Stage 1.5: Autonomous Hardening (Optional)

6 adversarial perspectives stress-test the plan:

  1. Outside Observer - Goal clarity, End State, ambiguous metrics
  2. Pessimistic Risk Assessor - Single failure points, FAILED condition timeouts
  3. Pedantic Lawyer - Vague gates, delegation contracts, deployment completeness
  4. Skeptical Implementer - First blocker, unverified facts, cold start readiness
  5. The Manager - Resume Protocol, scope realism, deadline acknowledgment
  6. Devil's Advocate - Core assumption validity, 80/20 path, obsolescence risk

Structural fixes applied in place. Strategic decisions flagged as [Stage 1.5 Note:] for user review. Hardening Log appended as audit trail.

Stage 2: Meta (7 Checks)

Delegation Strategy, Research Needs, Review Gates, Anti-Pattern Check (21), Cold Start Test, Plan Hygiene Protocol, Discovery Consolidation.

Domain Detection

Domain Key Sections Phase Sizing Review Frequency
Software Development Rollback, Risk, Delegation, Reference Library Scope-based Every 2 phases
Multi-Agent / AI Risk, Delegation, Security, Reference Library Scope-based Every 2 phases
Business / Strategy Timeline, Budget, Stakeholders, Validation Time-based Per milestone
Content / Marketing Timeline, Validation, Legal, Feedback Architecture Time-based Per draft
Infrastructure / DevOps Rollback, Risk, Dependencies, Reference Library Mixed Every phase
Data & Analytics Risk, Rollback, Legal, Security, Reference Library Mixed Every phase
Research / Exploration Incremental, Budget, Related Work, Learning Time-based Per finding
Multi-Domain Union of matched domains Most conservative Most conservative

Quality Rubric

Grade Criteria
C (Viable) All 5 CORE + 1 CONDITIONAL. No critical anti-patterns (#3, #9, #11, #20, #21).
B (Solid) C + Stage 0 + FAILED conditions + Confidence Level + Cold Start Test. Zero anti-patterns.
A (Excellent) B + sparring (0.7-0.9) + Review Checkpoints + Reference Library (coding) + Replanning triggers.
Red Flags Vague criteria, no FAILED conditions, assumptions untested, numbers without sources, delegated work without specs. Fix before implementing.

When to Activate

Use for: New features, architecture changes (3+ files), multi-phase projects, anything with external dependencies.
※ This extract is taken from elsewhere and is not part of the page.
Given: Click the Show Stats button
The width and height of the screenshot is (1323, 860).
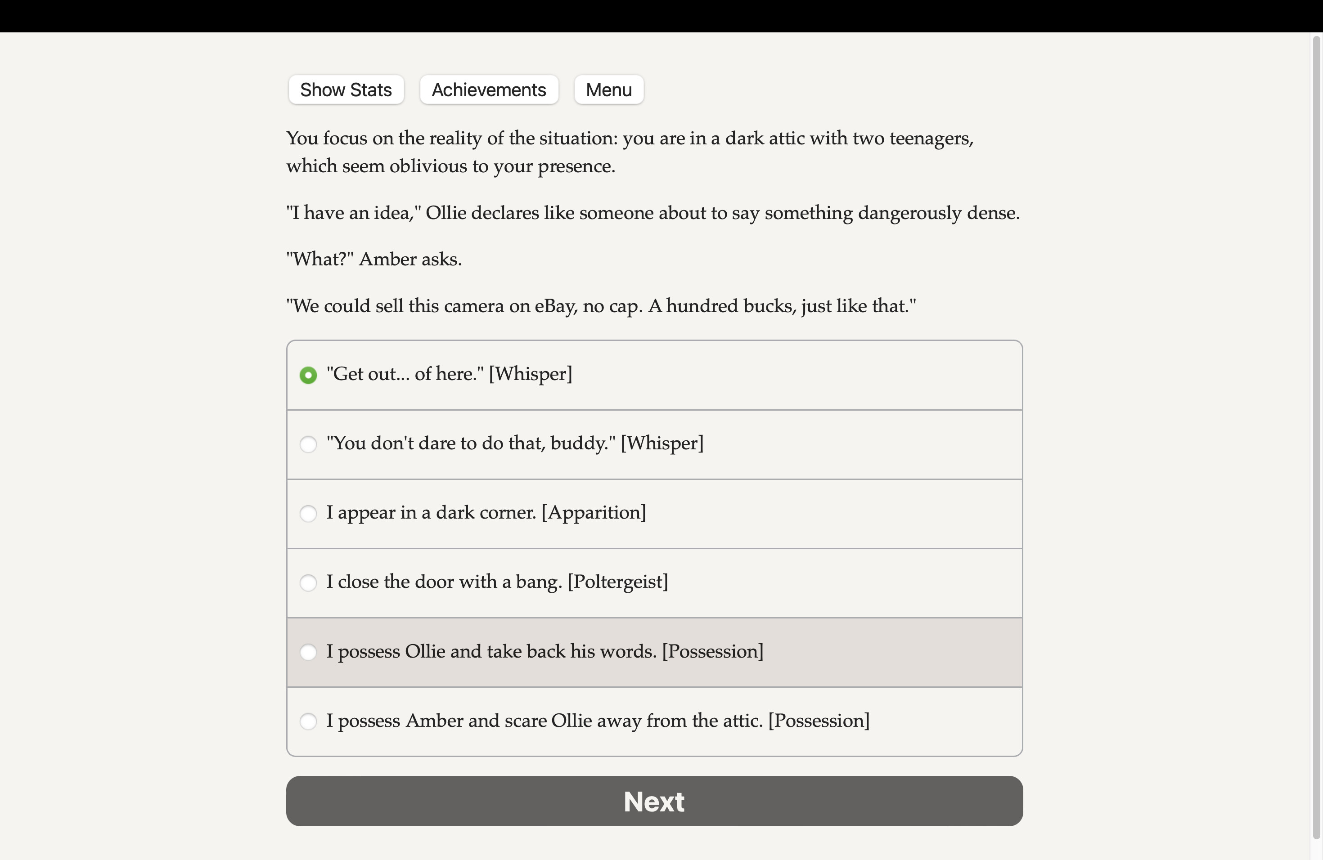Looking at the screenshot, I should click(x=346, y=89).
Skip when ALL true: Single file, no external dependencies, <50 lines, no schema change, no user-facing change, rollback = git revert.

Philosophy

Traditional planning: Goal - Approach - Steps - Execute - "Oh crap, we didn't consider X."
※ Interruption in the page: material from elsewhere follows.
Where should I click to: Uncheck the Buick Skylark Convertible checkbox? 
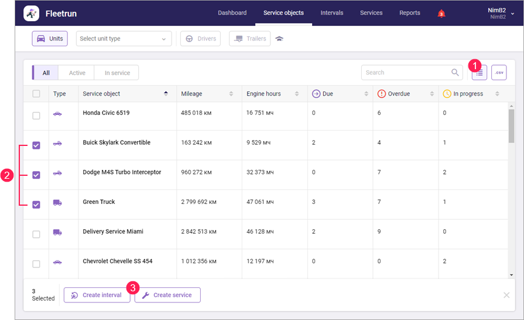(36, 145)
This framework inverts it: Discovery - Constraints - Assumptions - THEN plan.

Stage 0 is where you find out your "simple feature" touches 6 systems, the existing code does 70% of what you need, your timeline was off by 3x, and there's a legal requirement you didn't know about.

The DSV principle explains why this works: most "overlooked" requirements weren't missing from the problem space - they were missing from the planner's interpretation of it. By forcing decomposition and suspension before validation, the framework catches gaps at the cheapest possible moment: before a single line of the plan is written.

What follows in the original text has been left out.